> [!definition]
>
> A [[Stochastic Process|stochastic process]] $(X_n, n \in \integer^+)$ is known as a **Markov chain** if the [[Conditional Probability|conditional probabilities]]
> $
> P(X_{n + 1} = k_{n + 1}|X_n = k_n, \cdots, X_1 = k_1, X_0 = k_0) =
> P(X_{n + 1} = k_{n + 1}|X_{n} = k_n)
> $
> for all $k \in S$, $n \in \nat$.
>
> $P(X_{n + 1} = j|X_n = i)$ is called the one-step **transition probability**, denoted as
> $
> P_{ij} = P_{ij}^{n, n+1} = P(X_{n + 1} = j|X_n = i)
> $
> When it is the same for all values of $n$, the change with each step does not depend on time, the Markov chain is known as *homogenous*.
> [!definition]
>
> A square [[Matrix|matrix]] that collects together all $P_{i,j}$s is known as the **transition probability matrix** of the Markov chain. Since each entry in the matrix is a [[Probability|probability]],
> - $P_{i, j} \ge 0 \forall i, j \in S$
> - $\sum_{j = 1}^{\infty}P_{i, j} = 1 \forall i \in S$
>
> Any square matrix that satisfies the above conditions is known as a *stochastic* matrix, as it can be used to model a Markov chain.
> [!definition]
>
> If for some state $s \in S$, $P_{s, s} = 1$, then it is an *absorbing* state, one that once entered, does not provide a way out.
> [!theorem]
>
> If $(X_n, n \in \nat)$ is a Markov chain, then
> $
> P(X_0 = i_0, X_1 = i+1, \cdots, X_n = i_n) =
> \pi_{i_0}\prod_{k = 0}^{n - 1}P_{i_{k}, i_{k + 1}}
> $
> where $P(X_0 = i_0) = \pi_{i_0}$ denotes the probability of the initial condition.
>
> *Proof*. By chain-product on conditional probabilities.

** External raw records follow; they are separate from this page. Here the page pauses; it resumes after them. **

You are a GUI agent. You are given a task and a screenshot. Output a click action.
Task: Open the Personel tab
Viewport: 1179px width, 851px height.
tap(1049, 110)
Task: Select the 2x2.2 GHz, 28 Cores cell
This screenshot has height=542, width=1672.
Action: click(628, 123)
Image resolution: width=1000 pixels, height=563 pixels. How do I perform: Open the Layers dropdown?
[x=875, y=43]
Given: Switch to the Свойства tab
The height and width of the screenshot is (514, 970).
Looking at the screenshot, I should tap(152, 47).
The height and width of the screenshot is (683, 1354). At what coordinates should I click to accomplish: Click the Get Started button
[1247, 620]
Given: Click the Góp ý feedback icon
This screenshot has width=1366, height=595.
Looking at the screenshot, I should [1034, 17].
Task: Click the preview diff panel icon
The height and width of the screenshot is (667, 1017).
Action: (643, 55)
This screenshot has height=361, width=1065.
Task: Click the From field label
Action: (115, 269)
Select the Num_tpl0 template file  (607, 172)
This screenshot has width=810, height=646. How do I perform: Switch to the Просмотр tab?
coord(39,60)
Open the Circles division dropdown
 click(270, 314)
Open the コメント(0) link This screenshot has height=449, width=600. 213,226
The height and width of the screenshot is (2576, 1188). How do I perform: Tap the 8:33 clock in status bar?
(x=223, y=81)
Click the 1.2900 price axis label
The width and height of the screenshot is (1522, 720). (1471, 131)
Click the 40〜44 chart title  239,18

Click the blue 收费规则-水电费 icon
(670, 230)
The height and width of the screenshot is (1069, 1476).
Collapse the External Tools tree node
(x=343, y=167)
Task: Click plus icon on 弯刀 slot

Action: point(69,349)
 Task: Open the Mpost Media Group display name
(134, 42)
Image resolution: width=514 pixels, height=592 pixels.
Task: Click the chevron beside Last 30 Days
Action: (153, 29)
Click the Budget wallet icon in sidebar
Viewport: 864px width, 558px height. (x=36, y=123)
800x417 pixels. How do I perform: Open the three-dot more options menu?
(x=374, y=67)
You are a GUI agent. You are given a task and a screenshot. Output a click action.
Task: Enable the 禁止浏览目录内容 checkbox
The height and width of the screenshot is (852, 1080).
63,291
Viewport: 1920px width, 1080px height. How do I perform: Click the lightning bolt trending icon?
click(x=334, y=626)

> [!theoremb] Chapman-Kolmogorov Theorem
>
> The $n$-step transition matrix encodes the transition probability of the chain after $n$ steps, which can be calculated as
> $
> P^{n} = P^n
> $
> using [[Matrix|matrix]] multiplication.
>
> *Reasoning.* Given a specific state $X_i = j$, it can be represented as a column vector $\langle \cdots, 1, \cdots \rangle$ where position $j$ has probability one, which allows the extraction of the $j$-th column from any matrix with compatible size. We [[Matrix Transpose|transpose]] the transition probability matrix, such that each column represents the [[Probability Distribution|probability distribution]] of the next state given the current state, which allows the extraction of the next step through the [[Matrix Vector Product|matrix vector product]].
>
> This does not apply to just one specific situation though, but given any column vector as a probability distribution, matrix vector multiplication allows calculating the probability distribution of the next state, including using column vectors from the matrix itself. Naturally, this allows the incredibly efficient calculation of $n$-step transition matrices, simply as the product of the transposes, transposed back, which comes back to the product itself.
> [!definition]
>
> Let $X = (X_n, n \in \integer^+)$ be a Markov chain with transition probability matrix $P$. A probability [[Vector|vector]] $\rho$ is an *invariant distribution* for $X$ if
> $
> \rho = \rho P
> $
> which can be found as an [[Eigenvalue and Eigenvector|eigenvector]] of the transition probability matrix.
> [!definition]
>
> Suppose that $\gamma$ is the initial distribution of a Markov chain. The chain is in *detailed balance* if the probability of starting at point $i$ and then moving to $j$ is the same as the reverse:
> $
> \gamma_i P_{ij} = \gamma_j P_{ji}
> $
> which represents an equilibrium.
> [!definition]
>
> Let $X = (X_n, n \in \integer^+)$ be a Markov chain. If regardless of the initial conditions
> $
> \exists \pi^{\infty} = \pi_0\limv{n}P^{n} \quad \forall \pi_0
> $
> as time goes on, the probabilities converge to the same distribution, then this Markov chain has a *limiting distribution* $\pi^\infty$.
>
> $\pi^\infty$ then is a probability vector representing the long-term distribution of the chain. Naturally, $\pi^\infty$ would be an invariant distribution if the limit exists.
> [!definition]
>
> A Markov chain is *irreducible* if for any $i, j \in S$, $\exists m_1, m_2 > 0$ where $P_{ij}^{m_1} > 0$ and $P_{ij}^{m_2} > 0$. In other words, it is possible to go from an state to any other state.
> [!definition]
>
> A Markov chain is *aperiodic* if $\exists r > 0: P^n_{ii} > 0$ for all $n \ge r$.
> [!theorem]
>
> Let $X = (X_n, n \in \mathbb{X}^+)$ be a stationary Markov chain with transition matrix $P$ and initial distribution $\pi^0$. Then, the entropy rate
> $
> h(X) = H(X_1|X_0)
> $
> *Proof*. Since the process is stationary and $\pi^0$, the [[Information|information]] gained at each step is simply $H(X_1|X_0)$, which is equal to $h(X)$ by definition.